As West explains: “Healthy working relationships are critical to an organisation’s ability to create a culture in which organisational teamwork can thrive, in order to deliver better patient care within the resources available.”

The result, Crossing professional boundaries – a King’s Fund toolkit for collaborative teamwork, specifically addresses the challenge of getting clinical staff and financial and management staff to work together to address common difficulties in the NHS, notably the financial implications of rising demands for services and for higher quality.

The toolkit is designed to encourage finance and clinical staff to think as a team about how they work across professional boundaries. It provides a step-by-step guide to enable one group to reflect upon the other’s point of view.

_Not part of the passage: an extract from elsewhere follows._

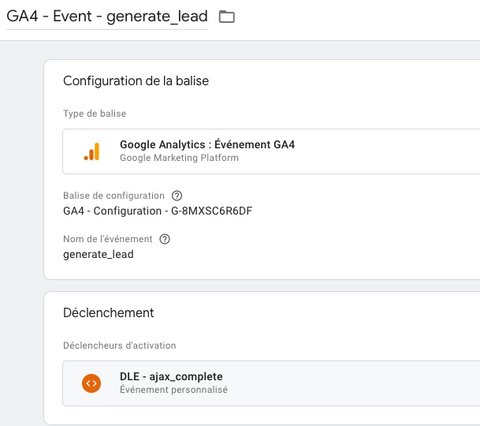Click the Déclenchement section heading
480x426 pixels.
pos(108,313)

“Most teams in the NHS – at all levels – do not take the time to stop and reflect,” says Dr Sanjay Agrawal, a consultant at University of Leicester Hospitals and the FFF lead for Close Partnering. “It’s seen as a luxury. We’re saying it’s not a luxury. It’s an essential, basic requirement of well-functioning teams, especially when members come from very different professional backgrounds.

“It may not sound ground-breaking. It may not sound like you need a toolkit to help you do it. But the reality is that taking the time to stop and reflect on the way you work as a team is a powerful tool for improvement. The best teams do it all the time.”

The toolkit has undergone rigorous testing – 22 NHS organisations in England piloted it, including acute, community and mental heath trusts as well as clinical commissioning groups – to ensure that it works in a variety of environments. It has been adapted to take account of feedback from this phase, and the result is due to be launched for widespread use in early 2016.

Encouragingly, the pilot schemes found the toolkit has a significant impact on clinical engagement and cross-departmental teamworking. It encourages clinical and financial leaders to pair up and take the initiative to improve working relationships, and to work through the approach together.

The pilots also identified some barriers to getting teams to get to grips with the toolkit, and to make sure they set aside time.

Judith Muir, a matron at Gloucestershire Hospitals NHS Foundation Trust, worked with senior service improvement accountant Robert Neale.

Neale says: “Our clinicians reported that 80% met with finance monthly or more frequently and 84% have dedicated support from a member of the finance team. While 56% rate their understanding of NHS finance as either good or very good, there is more we can do to improve this.”

For Muir, there were some challenges: “Getting clinical staff to take 2-3 hours out to reflect is always going to be difficult,” she observes. “People can always find something more urgent to do. So we adapted the approach to enable people to complete the questionnaire, then fed back to larger groups.”

Reactions to the terminology used varied; for example many found the term “reflexivity” off-putting, while “toolkit” was found to be understandable and straightforward.

 “The toolkit has allowed us to reflect on the jargon that each of us uses in our daily work,” Muir adds. “Our finance staff have certainly got better at avoiding jargon and explaining things in more user-friendly language. It’s made communications better between professional groups.”

Ultimately, the proof of the pudding will be if the toolkit leads to cost-effective improvements in care. While it is early days, Muir believes the toolkit has allowed her to make an immediate impact. “Because we now understand each other better, I was able to work with my finance colleagues to justify the investment in some equipment which considerably improved the patient experience and shortened their length of stay,” she says.

David Sproson, head of finance at Mersey Care NHS Trust, another pilot site, has also seen improvements. “Though we had some areas of good teamworking across boundaries, we found the toolkit helped us improve working relationships and clinical engagement, which is to the benefit of our patients,” he says.